- PROBLEM TO SOLVE: Without including the pictures, copy each line below exactly as it reads.

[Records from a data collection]
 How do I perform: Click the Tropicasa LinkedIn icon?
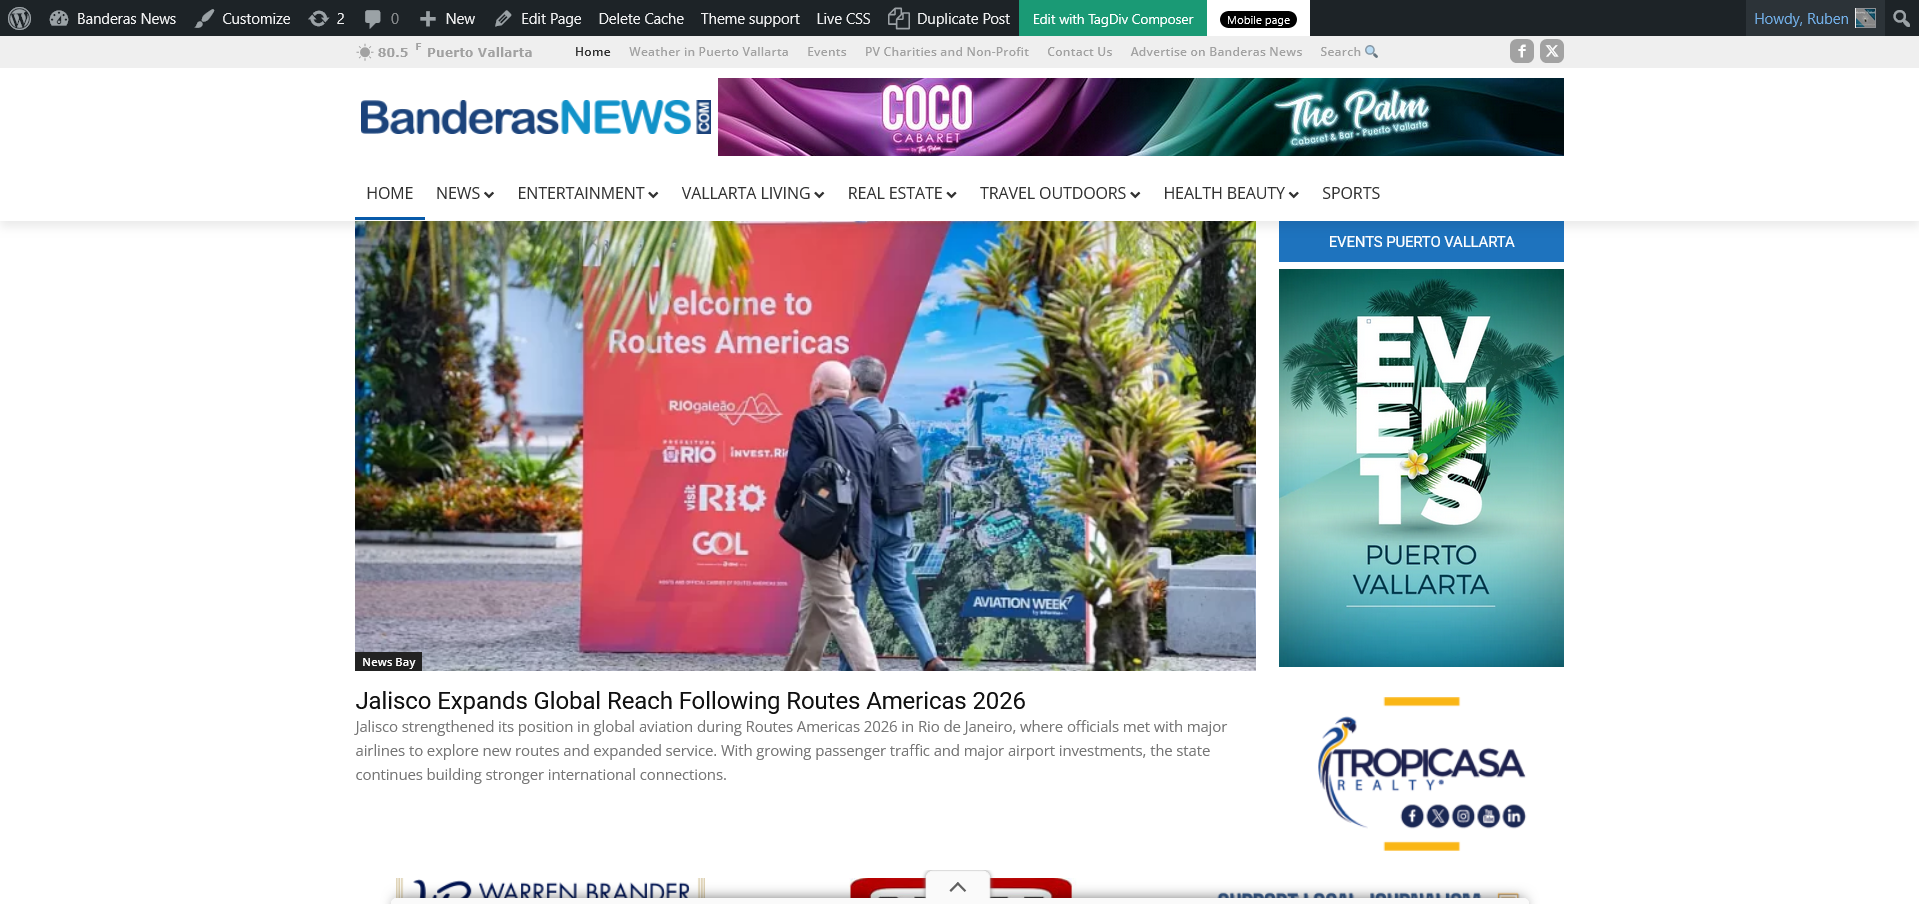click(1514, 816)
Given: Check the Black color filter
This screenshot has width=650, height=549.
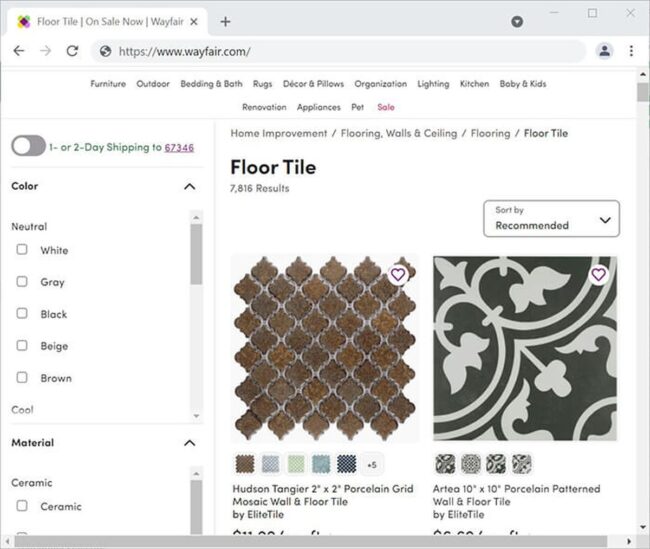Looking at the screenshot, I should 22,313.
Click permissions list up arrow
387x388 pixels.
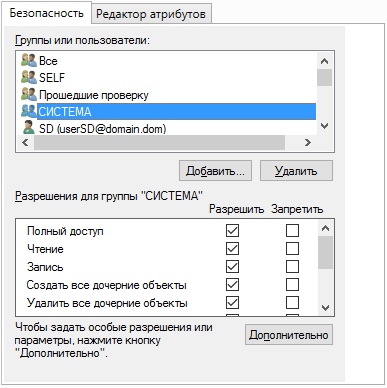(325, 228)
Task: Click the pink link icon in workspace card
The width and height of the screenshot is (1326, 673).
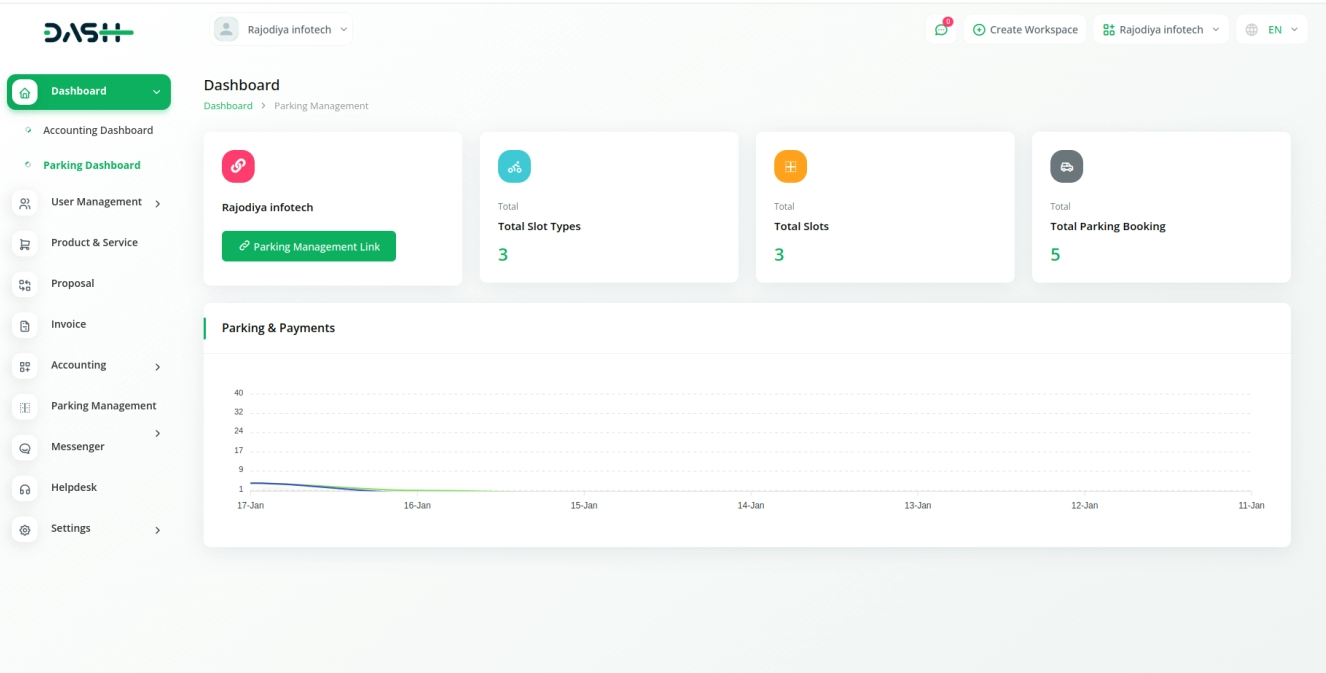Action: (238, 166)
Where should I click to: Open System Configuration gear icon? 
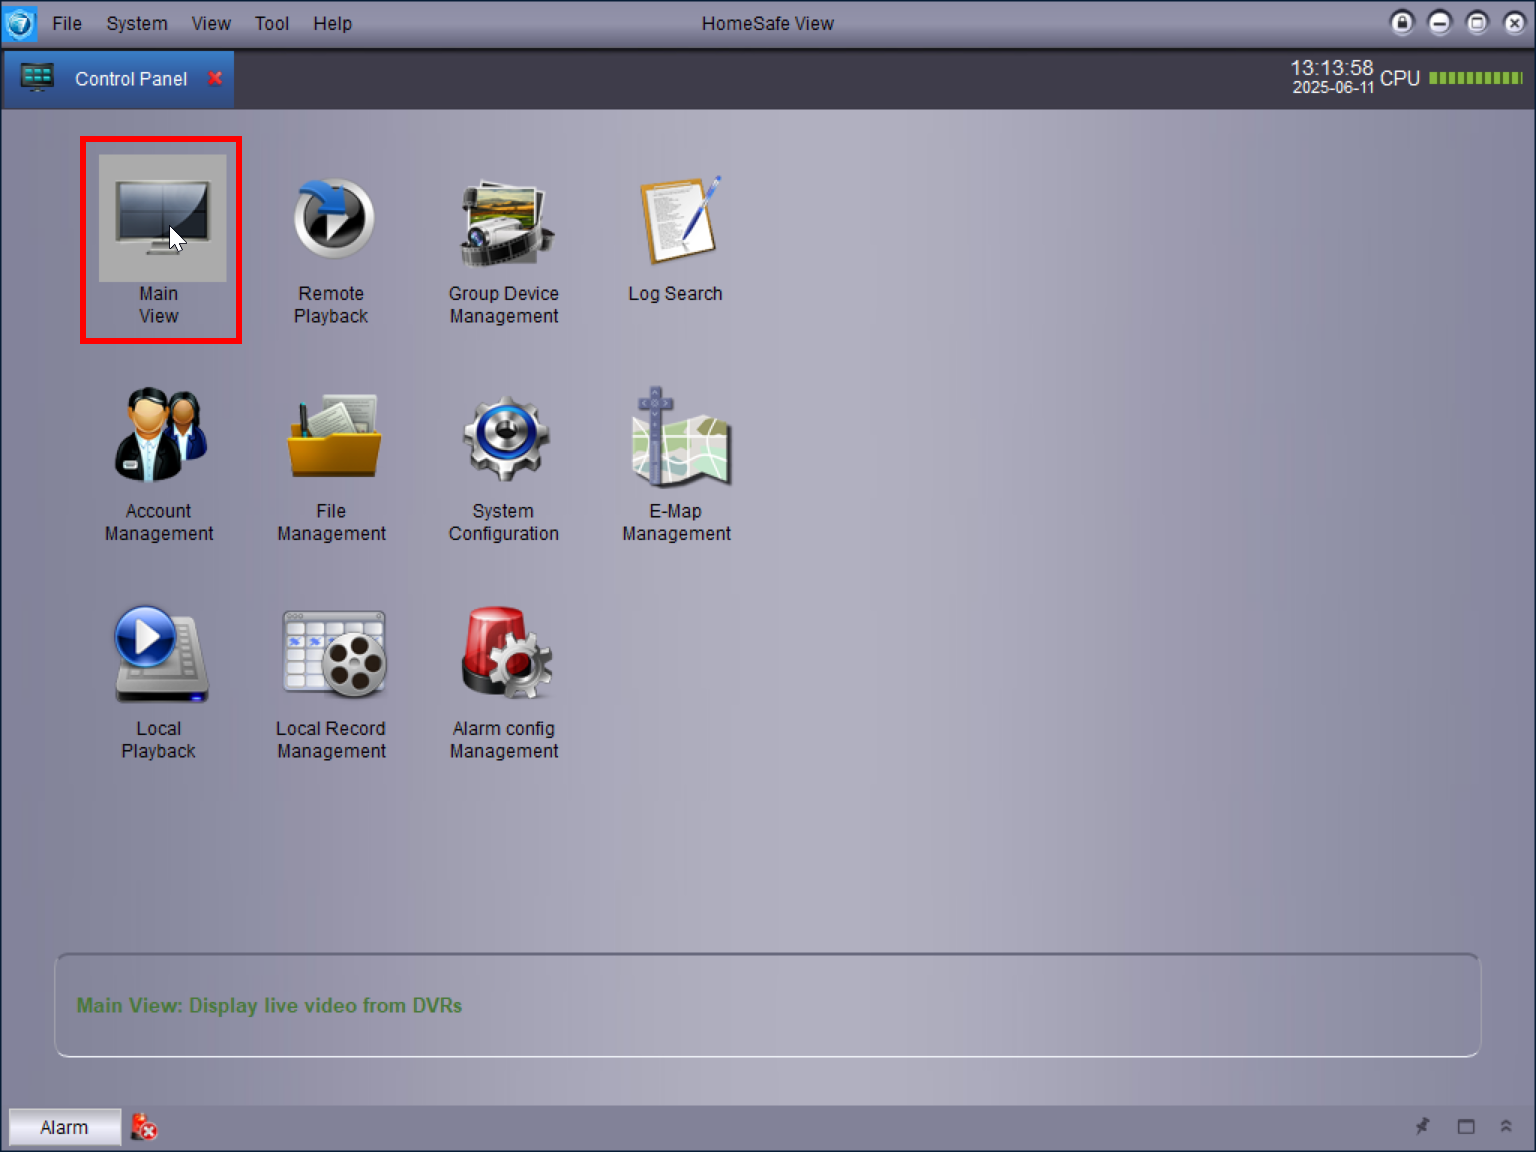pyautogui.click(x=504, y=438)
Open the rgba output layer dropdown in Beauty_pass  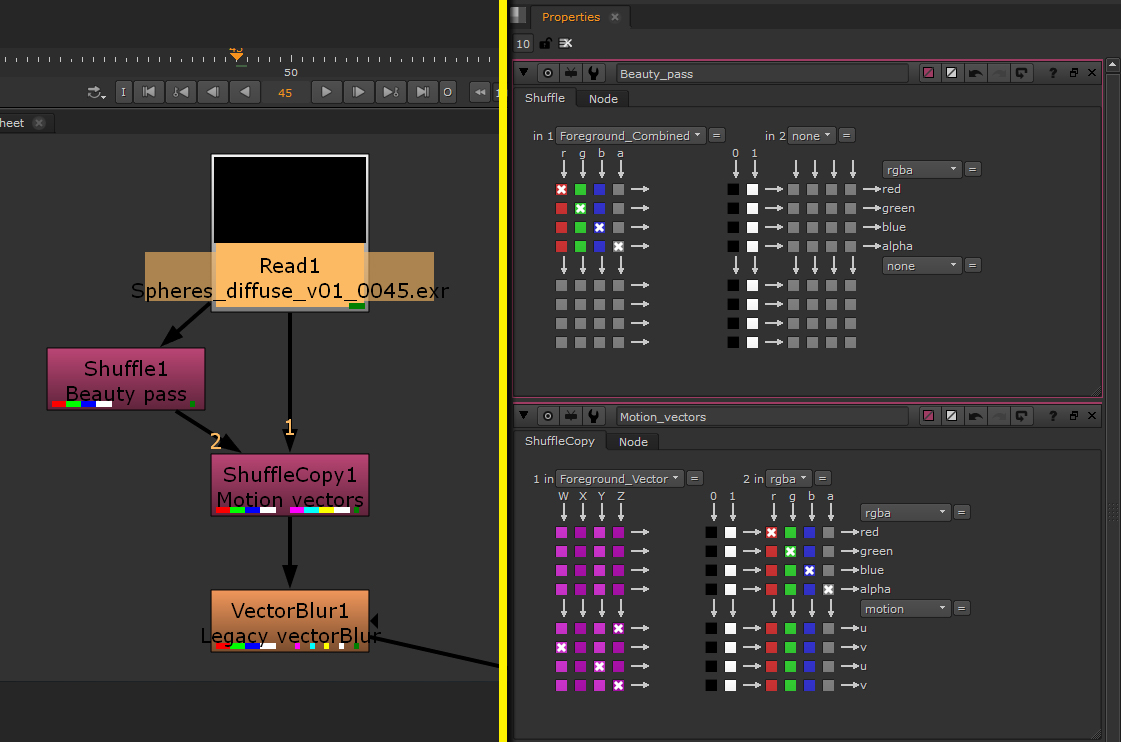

- REPLY:
 How do I perform: Click the Tropicasa LinkedIn icon?
click(1514, 816)
Given: Check the Black color filter
This screenshot has width=650, height=549.
Looking at the screenshot, I should 22,313.
Click permissions list up arrow
387x388 pixels.
(325, 228)
Task: Click the pink link icon in workspace card
The width and height of the screenshot is (1326, 673).
Action: (238, 166)
Where should I click to: Open System Configuration gear icon? 
pyautogui.click(x=504, y=438)
Open the rgba output layer dropdown in Beauty_pass  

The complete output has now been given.